* **Set task**: Please convert the data below into a JSON list of strings, with one string for each line and no entries for blank lines.

* **Material shown**:
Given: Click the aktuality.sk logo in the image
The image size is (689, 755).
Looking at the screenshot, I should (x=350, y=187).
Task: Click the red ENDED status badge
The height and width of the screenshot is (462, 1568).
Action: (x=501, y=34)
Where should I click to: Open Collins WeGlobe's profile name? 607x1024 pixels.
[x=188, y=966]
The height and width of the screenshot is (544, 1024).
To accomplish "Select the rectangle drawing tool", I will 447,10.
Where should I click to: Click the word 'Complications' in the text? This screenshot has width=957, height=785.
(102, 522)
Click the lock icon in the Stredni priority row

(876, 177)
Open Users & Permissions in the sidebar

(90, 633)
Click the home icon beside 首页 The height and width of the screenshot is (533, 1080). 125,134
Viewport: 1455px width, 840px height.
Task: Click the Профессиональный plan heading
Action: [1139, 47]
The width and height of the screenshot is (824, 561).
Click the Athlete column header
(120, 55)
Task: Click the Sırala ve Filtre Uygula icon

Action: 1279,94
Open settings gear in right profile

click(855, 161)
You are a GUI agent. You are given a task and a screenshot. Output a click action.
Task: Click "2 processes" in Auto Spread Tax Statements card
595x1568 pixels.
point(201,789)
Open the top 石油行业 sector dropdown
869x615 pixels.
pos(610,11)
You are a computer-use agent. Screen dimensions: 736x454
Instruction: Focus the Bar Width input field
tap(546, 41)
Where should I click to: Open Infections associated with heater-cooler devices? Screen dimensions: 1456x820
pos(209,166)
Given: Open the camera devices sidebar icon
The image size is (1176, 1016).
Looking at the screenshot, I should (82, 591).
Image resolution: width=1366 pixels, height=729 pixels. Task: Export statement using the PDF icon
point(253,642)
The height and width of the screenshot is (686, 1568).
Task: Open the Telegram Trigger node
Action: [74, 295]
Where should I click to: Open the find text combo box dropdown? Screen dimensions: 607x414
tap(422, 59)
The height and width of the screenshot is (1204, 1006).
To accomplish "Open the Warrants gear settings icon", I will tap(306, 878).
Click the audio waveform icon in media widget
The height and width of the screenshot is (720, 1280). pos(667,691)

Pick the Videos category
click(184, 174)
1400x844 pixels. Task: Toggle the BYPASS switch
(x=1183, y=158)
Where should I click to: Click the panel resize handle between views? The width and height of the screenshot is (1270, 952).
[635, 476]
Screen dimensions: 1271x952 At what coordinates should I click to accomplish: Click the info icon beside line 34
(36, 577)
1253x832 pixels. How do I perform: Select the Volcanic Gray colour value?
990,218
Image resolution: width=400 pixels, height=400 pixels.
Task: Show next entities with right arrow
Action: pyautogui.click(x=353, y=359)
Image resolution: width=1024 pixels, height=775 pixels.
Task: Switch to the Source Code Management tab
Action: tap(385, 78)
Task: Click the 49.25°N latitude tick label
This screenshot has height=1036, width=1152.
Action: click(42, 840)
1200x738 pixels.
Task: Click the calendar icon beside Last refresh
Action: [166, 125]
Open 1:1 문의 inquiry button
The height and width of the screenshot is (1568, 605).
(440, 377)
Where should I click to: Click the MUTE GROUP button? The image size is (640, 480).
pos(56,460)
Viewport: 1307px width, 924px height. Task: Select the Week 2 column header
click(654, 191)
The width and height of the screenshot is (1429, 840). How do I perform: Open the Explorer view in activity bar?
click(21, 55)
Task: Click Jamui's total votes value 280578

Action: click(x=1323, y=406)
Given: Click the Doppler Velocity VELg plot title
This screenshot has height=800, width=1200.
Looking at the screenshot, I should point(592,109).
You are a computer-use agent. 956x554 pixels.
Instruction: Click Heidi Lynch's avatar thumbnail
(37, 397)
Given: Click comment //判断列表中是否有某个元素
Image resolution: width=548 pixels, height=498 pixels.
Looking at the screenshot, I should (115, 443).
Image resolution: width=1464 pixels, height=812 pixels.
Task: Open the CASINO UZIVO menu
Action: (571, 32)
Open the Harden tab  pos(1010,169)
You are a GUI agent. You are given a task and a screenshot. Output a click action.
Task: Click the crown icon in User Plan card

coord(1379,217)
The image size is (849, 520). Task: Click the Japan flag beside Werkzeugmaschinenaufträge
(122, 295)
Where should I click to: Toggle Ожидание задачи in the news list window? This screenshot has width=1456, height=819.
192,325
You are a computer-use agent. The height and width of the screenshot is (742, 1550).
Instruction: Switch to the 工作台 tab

* **Complete response**:
[
  "Given: Click the aktuality.sk logo in the image",
  "The image size is (689, 755).",
  "Looking at the screenshot, I should (x=350, y=187).",
  "Task: Click the red ENDED status badge",
  "The height and width of the screenshot is (462, 1568).",
  "Action: (x=501, y=34)",
  "Where should I click to: Open Collins WeGlobe's profile name? 607x1024 pixels.",
  "[x=188, y=966]",
  "The height and width of the screenshot is (544, 1024).",
  "To accomplish \"Select the rectangle drawing tool\", I will 447,10.",
  "Where should I click to: Click the word 'Complications' in the text? This screenshot has width=957, height=785.",
  "(102, 522)",
  "Click the lock icon in the Stredni priority row",
  "(876, 177)",
  "Open Users & Permissions in the sidebar",
  "(90, 633)",
  "Click the home icon beside 首页 The height and width of the screenshot is (533, 1080). 125,134",
  "Viewport: 1455px width, 840px height.",
  "Task: Click the Профессиональный plan heading",
  "Action: [1139, 47]",
  "The width and height of the screenshot is (824, 561).",
  "Click the Athlete column header",
  "(120, 55)",
  "Task: Click the Sırala ve Filtre Uygula icon",
  "Action: 1279,94",
  "Open settings gear in right profile",
  "click(855, 161)",
  "You are a GUI agent. You are given a task and a screenshot. Output a click action.",
  "Task: Click \"2 processes\" in Auto Spread Tax Statements card",
  "595x1568 pixels.",
  "point(201,789)",
  "Open the top 石油行业 sector dropdown",
  "869x615 pixels.",
  "pos(610,11)",
  "You are a computer-use agent. Screen dimensions: 736x454",
  "Instruction: Focus the Bar Width input field",
  "tap(546, 41)",
  "Where should I click to: Open Infections associated with heater-cooler devices? Screen dimensions: 1456x820",
  "pos(209,166)",
  "Given: Open the camera devices sidebar icon",
  "The image size is (1176, 1016).",
  "Looking at the screenshot, I should (82, 591).",
  "Image resolution: width=1366 pixels, height=729 pixels. Task: Export statement using the PDF icon",
  "point(253,642)",
  "The height and width of the screenshot is (686, 1568).",
  "Task: Open the Telegram Trigger node",
  "Action: [74, 295]",
  "Where should I click to: Open the find text combo box dropdown? Screen dimensions: 607x414",
  "tap(422, 59)",
  "The height and width of the screenshot is (1204, 1006).",
  "To accomplish \"Open the Warrants gear settings icon\", I will tap(306, 878).",
  "Click the audio waveform icon in media widget",
  "The height and width of the screenshot is (720, 1280). pos(667,691)",
  "Pick the Videos category",
  "click(184, 174)",
  "1400x844 pixels. Task: Toggle the BYPASS switch",
  "(x=1183, y=158)",
  "Where should I click to: Click the panel resize handle between views? The width and height of the screenshot is (1270, 952).",
  "[635, 476]",
  "Screen dimensions: 1271x952 At what coordinates should I click to accomplish: Click the info icon beside line 34",
  "(36, 577)",
  "1253x832 pixels. How do I perform: Select the Volcanic Gray colour value?",
  "990,218",
  "Image resolution: width=400 pixels, height=400 pixels.",
  "Task: Show next entities with right arrow",
  "Action: pyautogui.click(x=353, y=359)",
  "Image resolution: width=1024 pixels, height=775 pixels.",
  "Task: Switch to the Source Code Management tab",
  "Action: tap(385, 78)",
  "Task: Click the 49.25°N latitude tick label",
  "This screenshot has height=1036, width=1152.",
  "Action: click(42, 840)",
  "1200x738 pixels.",
  "Task: Click the calendar icon beside Last refresh",
  "Action: [166, 125]",
  "Open 1:1 문의 inquiry button",
  "The height and width of the screenshot is (1568, 605).",
  "(440, 377)",
  "Where should I click to: Click the MUTE GROUP button? The image size is (640, 480).",
  "pos(56,460)",
  "Viewport: 1307px width, 924px height. Task: Select the Week 2 column header",
  "click(654, 191)",
  "The width and height of the screenshot is (1429, 840). How do I perform: Open the Explorer view in activity bar?",
  "click(21, 55)",
  "Task: Click Jamui's total votes value 280578",
  "Action: click(x=1323, y=406)",
  "Given: Click the Doppler Velocity VELg plot title",
  "This screenshot has height=800, width=1200.",
  "Looking at the screenshot, I should point(592,109).",
  "You are a computer-use agent. 956x554 pixels.",
  "Instruction: Click Heidi Lynch's avatar thumbnail",
  "(37, 397)",
  "Given: Click comment //判断列表中是否有某个元素",
  "Image resolution: width=548 pixels, height=498 pixels.",
  "Looking at the screenshot, I should (115, 443).",
  "Image resolution: width=1464 pixels, height=812 pixels.",
  "Task: Open the CASINO UZIVO menu",
  "Action: (571, 32)",
  "Open the Harden tab  pos(1010,169)",
  "You are a GUI agent. You are given a task and a screenshot. Output a click action.",
  "Task: Click the crown icon in User Plan card",
  "coord(1379,217)",
  "The image size is (849, 520). Task: Click the Japan flag beside Werkzeugmaschinenaufträge",
  "(122, 295)",
  "Where should I click to: Toggle Ожидание задачи in the news list window? This screenshot has width=1456, height=819.",
  "192,325",
  "You are a computer-use agent. The height and width of the screenshot is (742, 1550).",
  "Instruction: Switch to the 工作台 tab"
]